> _Task instructions_
Copy out every line exactly, from the first line down to and including the line containing "Action: [x=152, y=38]".

> _Source records_
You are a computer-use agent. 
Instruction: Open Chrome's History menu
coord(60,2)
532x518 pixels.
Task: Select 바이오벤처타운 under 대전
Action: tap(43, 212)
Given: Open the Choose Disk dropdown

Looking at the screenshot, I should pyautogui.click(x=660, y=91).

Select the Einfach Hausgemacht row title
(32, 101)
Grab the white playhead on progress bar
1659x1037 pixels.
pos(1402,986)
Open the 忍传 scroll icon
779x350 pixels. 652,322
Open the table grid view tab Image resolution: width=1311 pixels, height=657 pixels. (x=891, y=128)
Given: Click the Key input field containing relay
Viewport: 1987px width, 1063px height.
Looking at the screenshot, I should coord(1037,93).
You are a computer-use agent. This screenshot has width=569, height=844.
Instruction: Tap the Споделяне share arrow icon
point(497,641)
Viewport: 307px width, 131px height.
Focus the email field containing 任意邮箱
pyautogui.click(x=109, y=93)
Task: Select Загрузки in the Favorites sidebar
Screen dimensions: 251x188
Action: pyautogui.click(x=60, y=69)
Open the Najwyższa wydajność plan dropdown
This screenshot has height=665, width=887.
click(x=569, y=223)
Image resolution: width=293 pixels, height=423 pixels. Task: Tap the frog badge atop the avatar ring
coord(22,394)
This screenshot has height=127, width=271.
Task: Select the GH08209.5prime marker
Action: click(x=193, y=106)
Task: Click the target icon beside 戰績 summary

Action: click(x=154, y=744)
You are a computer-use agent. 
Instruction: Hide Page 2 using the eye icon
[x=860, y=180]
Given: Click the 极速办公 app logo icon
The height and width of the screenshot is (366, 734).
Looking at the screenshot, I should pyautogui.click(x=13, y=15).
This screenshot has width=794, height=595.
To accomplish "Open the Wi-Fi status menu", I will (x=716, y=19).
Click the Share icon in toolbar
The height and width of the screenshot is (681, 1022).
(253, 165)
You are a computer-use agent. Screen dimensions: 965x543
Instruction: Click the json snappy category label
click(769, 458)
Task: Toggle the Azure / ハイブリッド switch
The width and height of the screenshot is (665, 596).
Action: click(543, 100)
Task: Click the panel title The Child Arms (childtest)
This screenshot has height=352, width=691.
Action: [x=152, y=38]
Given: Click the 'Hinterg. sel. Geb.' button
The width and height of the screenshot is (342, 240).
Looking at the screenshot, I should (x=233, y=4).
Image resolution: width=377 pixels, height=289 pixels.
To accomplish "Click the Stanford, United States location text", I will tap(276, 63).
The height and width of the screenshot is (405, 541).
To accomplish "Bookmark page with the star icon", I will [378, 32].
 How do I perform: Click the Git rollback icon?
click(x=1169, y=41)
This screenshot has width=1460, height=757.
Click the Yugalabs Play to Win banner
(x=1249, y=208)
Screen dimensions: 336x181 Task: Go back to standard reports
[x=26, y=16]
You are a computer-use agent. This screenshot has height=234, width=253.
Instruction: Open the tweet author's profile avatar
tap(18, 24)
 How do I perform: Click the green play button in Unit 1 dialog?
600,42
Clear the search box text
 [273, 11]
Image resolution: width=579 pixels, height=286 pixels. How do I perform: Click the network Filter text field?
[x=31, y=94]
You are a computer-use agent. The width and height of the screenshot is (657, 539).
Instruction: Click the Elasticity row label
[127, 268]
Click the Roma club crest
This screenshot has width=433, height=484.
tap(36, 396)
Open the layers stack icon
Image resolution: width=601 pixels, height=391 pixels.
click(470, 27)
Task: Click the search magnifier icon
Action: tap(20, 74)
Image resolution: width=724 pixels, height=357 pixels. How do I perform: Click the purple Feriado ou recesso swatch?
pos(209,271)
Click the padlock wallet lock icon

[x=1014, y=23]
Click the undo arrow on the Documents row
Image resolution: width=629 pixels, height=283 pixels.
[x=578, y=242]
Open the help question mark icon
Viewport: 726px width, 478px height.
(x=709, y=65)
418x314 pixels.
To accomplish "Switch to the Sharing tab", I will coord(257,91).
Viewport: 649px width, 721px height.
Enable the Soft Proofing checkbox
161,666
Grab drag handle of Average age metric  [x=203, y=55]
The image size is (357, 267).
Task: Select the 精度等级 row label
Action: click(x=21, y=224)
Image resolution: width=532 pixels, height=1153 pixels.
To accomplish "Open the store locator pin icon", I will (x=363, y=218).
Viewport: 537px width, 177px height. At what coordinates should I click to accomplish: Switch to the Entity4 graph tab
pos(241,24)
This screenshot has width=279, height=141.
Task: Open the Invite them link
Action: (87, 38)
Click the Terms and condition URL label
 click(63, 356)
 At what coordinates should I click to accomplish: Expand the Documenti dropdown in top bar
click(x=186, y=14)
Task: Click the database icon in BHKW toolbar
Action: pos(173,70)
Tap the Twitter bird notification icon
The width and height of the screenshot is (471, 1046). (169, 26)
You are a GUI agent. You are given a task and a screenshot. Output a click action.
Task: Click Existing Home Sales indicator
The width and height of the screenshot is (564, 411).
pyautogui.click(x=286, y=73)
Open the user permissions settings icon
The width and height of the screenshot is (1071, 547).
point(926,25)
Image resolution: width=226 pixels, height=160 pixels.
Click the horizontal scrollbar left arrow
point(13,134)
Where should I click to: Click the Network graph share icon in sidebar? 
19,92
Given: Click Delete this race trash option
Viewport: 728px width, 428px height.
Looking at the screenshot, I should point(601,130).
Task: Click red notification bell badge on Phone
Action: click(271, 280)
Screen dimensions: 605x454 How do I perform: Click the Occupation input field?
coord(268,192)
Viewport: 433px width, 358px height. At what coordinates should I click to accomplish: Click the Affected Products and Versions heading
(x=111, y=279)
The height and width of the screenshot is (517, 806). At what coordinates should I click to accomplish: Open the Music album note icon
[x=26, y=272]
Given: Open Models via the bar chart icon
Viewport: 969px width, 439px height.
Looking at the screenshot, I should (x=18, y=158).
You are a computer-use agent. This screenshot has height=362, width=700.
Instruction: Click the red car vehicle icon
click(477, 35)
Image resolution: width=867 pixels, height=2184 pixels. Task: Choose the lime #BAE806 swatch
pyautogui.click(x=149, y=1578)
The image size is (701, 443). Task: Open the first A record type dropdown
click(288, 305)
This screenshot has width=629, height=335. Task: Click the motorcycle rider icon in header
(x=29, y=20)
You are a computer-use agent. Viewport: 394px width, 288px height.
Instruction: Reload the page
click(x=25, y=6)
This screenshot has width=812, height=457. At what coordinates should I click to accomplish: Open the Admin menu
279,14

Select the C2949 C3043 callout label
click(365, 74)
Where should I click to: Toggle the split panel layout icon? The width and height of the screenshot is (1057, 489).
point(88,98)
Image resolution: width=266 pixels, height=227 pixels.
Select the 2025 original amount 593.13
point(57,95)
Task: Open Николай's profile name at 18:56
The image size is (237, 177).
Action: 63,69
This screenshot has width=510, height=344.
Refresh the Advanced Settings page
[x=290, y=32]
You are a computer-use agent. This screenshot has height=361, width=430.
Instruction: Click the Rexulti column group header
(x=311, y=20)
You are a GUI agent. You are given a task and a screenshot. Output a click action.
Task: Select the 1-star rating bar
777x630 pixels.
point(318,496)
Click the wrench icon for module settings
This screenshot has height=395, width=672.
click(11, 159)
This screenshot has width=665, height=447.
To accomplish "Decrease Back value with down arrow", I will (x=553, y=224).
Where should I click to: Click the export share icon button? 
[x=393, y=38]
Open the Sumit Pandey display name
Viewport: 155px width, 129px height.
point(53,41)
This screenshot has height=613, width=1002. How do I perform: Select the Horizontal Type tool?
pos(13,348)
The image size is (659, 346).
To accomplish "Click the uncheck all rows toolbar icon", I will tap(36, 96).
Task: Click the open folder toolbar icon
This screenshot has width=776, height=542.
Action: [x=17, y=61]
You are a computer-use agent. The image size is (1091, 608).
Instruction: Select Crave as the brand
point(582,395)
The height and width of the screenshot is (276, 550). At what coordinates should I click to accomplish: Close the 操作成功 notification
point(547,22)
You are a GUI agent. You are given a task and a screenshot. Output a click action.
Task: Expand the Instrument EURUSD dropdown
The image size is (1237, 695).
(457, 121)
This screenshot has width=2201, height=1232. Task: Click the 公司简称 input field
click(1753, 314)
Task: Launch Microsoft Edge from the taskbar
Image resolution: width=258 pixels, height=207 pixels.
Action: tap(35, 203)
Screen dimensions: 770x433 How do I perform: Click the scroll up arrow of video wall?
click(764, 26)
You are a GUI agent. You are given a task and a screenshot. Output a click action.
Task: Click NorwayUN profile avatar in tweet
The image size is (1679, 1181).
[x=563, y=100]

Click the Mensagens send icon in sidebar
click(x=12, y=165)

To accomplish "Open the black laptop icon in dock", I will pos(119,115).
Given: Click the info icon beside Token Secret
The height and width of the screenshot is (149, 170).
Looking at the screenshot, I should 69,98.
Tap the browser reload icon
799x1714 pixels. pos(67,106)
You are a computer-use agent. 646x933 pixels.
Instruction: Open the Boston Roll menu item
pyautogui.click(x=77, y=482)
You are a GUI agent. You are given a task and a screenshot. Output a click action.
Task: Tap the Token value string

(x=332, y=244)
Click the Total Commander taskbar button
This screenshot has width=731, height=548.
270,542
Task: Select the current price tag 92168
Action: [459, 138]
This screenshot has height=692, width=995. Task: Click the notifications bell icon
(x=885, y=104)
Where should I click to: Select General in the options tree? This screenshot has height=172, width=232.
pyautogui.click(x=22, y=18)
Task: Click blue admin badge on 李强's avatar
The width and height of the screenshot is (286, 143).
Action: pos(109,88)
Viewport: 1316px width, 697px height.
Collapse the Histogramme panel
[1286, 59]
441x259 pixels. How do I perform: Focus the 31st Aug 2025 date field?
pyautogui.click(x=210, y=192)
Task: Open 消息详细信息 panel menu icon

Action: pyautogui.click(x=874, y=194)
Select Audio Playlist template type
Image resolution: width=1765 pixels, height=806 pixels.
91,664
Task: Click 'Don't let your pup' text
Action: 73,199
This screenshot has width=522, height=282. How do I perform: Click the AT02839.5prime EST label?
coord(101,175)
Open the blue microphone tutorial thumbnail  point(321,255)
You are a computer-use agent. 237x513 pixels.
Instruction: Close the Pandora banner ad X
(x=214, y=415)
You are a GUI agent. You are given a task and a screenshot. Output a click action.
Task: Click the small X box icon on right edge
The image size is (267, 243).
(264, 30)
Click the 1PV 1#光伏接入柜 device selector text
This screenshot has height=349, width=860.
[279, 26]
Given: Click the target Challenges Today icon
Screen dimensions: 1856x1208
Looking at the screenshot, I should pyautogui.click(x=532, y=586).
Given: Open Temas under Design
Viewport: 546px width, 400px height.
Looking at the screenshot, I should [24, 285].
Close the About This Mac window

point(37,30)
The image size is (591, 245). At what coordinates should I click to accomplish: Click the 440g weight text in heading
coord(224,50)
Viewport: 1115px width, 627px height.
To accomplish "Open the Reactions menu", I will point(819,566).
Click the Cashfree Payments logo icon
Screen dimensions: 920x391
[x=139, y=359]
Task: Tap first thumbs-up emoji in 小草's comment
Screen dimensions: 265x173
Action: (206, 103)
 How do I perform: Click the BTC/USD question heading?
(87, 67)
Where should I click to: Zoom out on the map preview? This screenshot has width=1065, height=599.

> _Correct response_
You are a computer-use agent. 
Instruction: Open Chrome's History menu
coord(60,2)
532x518 pixels.
Task: Select 바이오벤처타운 under 대전
Action: tap(43, 212)
Given: Open the Choose Disk dropdown

Looking at the screenshot, I should pyautogui.click(x=660, y=91).

Select the Einfach Hausgemacht row title
(32, 101)
Grab the white playhead on progress bar
1659x1037 pixels.
pos(1402,986)
Open the 忍传 scroll icon
779x350 pixels. 652,322
Open the table grid view tab Image resolution: width=1311 pixels, height=657 pixels. (x=891, y=128)
Given: Click the Key input field containing relay
Viewport: 1987px width, 1063px height.
Looking at the screenshot, I should coord(1037,93).
You are a computer-use agent. This screenshot has width=569, height=844.
Instruction: Tap the Споделяне share arrow icon
point(497,641)
Viewport: 307px width, 131px height.
Focus the email field containing 任意邮箱
pyautogui.click(x=109, y=93)
Task: Select Загрузки in the Favorites sidebar
Screen dimensions: 251x188
Action: pyautogui.click(x=60, y=69)
Open the Najwyższa wydajność plan dropdown
This screenshot has height=665, width=887.
click(x=569, y=223)
Image resolution: width=293 pixels, height=423 pixels. Task: Tap the frog badge atop the avatar ring
coord(22,394)
This screenshot has height=127, width=271.
Task: Select the GH08209.5prime marker
Action: click(x=193, y=106)
Task: Click the target icon beside 戰績 summary

Action: click(x=154, y=744)
You are a computer-use agent. 
Instruction: Hide Page 2 using the eye icon
[x=860, y=180]
Given: Click the 极速办公 app logo icon
The height and width of the screenshot is (366, 734).
Looking at the screenshot, I should pyautogui.click(x=13, y=15).
This screenshot has width=794, height=595.
To accomplish "Open the Wi-Fi status menu", I will (x=716, y=19).
Click the Share icon in toolbar
The height and width of the screenshot is (681, 1022).
(253, 165)
You are a computer-use agent. Screen dimensions: 965x543
Instruction: Click the json snappy category label
click(769, 458)
Task: Toggle the Azure / ハイブリッド switch
The width and height of the screenshot is (665, 596).
Action: click(543, 100)
Task: Click the panel title The Child Arms (childtest)
This screenshot has height=352, width=691.
Action: [x=152, y=38]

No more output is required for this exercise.